Descripción del proyecto
Breakthroughs in electron microscopy over the past 15 years have introduced femtosecond laser-driven electron microscopes that probe matter and even hybrid light-matter polaritons with ultrafast time resolution. However, such systems still mostly extract classical properties of light and matter. This project will pursue the next frontier – extract quantum properties of light and matter, such as correlations and entanglement. We will develop a new concept of laser-driven electron interferometry for the goal of creating and measuring quantum correlations in the ultrafast regime.
Over the past 4 years, my group has shown how free electrons can interact coherently with light in photonic cavities and even get imprinted by the quantum photon statistics of light. Leveraging such interactions enabled us and other groups to develop theories and experiments for controlling the wave nature of individual electrons, creating coherently modulated electron wavepackets.
Here we will harness such coherent electron modulation to develop new microscopy modalities that can reveal important quantum properties of light, matter, and their interactions: We are going to make the first observation of quantum nonlinear optical dynamics of polaritons in 2D materials, to measure the quantum state dynamics in superradiant quantum dot ensembles, and to capture the spatiotemporal dynamics of correlated matter, such as the creation and annihilation of vortices in superconductors.

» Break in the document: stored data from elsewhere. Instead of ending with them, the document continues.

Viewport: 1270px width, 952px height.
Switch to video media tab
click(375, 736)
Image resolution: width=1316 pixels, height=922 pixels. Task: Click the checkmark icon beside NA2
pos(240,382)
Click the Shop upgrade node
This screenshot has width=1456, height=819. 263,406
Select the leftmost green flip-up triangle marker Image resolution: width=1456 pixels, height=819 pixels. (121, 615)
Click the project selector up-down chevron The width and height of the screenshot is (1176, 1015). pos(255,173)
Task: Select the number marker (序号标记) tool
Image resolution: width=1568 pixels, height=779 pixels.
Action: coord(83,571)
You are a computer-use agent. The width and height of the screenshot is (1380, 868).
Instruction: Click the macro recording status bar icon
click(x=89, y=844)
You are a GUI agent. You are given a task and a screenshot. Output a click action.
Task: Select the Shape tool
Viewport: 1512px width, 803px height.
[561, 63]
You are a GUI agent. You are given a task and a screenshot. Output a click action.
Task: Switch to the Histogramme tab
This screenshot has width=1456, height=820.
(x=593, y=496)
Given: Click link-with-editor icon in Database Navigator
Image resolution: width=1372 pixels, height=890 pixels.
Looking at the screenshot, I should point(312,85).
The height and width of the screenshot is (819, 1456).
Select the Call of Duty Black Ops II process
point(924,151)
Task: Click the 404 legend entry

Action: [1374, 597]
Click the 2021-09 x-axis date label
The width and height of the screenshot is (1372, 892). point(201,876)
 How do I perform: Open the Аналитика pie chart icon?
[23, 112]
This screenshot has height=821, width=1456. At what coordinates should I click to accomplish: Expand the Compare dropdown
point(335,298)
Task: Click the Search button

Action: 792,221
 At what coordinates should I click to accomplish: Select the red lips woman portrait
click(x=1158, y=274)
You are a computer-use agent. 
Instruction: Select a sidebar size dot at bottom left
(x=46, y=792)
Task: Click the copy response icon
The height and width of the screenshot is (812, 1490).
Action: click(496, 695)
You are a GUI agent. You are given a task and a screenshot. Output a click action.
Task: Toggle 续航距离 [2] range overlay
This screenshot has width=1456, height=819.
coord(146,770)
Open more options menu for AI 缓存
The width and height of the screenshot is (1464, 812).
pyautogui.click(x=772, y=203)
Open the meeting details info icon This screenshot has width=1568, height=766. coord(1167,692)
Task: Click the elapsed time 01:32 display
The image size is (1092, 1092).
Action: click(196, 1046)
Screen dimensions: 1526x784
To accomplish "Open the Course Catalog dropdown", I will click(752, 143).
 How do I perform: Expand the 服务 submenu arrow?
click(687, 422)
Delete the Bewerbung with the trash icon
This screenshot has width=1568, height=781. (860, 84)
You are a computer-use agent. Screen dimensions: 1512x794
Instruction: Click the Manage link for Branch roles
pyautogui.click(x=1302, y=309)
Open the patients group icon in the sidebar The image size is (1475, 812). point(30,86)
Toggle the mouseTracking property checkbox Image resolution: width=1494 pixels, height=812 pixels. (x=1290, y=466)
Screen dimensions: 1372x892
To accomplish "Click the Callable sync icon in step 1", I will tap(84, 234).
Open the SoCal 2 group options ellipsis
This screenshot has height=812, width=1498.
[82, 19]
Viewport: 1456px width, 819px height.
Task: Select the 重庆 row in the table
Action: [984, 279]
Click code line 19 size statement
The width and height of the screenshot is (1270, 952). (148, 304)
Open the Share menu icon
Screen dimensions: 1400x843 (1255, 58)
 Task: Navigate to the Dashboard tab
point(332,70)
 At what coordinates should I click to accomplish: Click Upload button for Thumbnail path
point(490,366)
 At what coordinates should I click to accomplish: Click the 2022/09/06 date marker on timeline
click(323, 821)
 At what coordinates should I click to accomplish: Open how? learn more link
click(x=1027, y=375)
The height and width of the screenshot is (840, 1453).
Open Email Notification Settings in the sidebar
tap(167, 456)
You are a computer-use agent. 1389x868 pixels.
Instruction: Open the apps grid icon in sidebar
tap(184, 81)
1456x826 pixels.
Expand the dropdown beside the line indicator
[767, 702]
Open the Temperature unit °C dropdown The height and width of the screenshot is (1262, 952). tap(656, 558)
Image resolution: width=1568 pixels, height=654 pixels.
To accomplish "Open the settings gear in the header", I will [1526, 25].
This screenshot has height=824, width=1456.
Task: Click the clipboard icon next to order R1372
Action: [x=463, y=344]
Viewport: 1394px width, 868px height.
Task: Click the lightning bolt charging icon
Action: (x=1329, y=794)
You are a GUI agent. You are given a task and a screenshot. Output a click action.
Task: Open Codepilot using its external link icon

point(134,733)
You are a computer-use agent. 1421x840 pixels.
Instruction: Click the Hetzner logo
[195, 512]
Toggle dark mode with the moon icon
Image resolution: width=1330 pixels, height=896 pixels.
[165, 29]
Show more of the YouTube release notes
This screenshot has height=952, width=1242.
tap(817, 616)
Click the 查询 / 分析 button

Toward this goal, we will develop a unique ultrafast free-electron interferometer operating at cryogenic temperatures. Exploiting the quantum electron-photon interaction in this system can create unprecedented many-electron entangled states that break classical limits in electron microscopy. Specially designed photonic cavities will amplify the entanglement and promote electron microscopy as a novel platform for fundamental studies of quantum information science.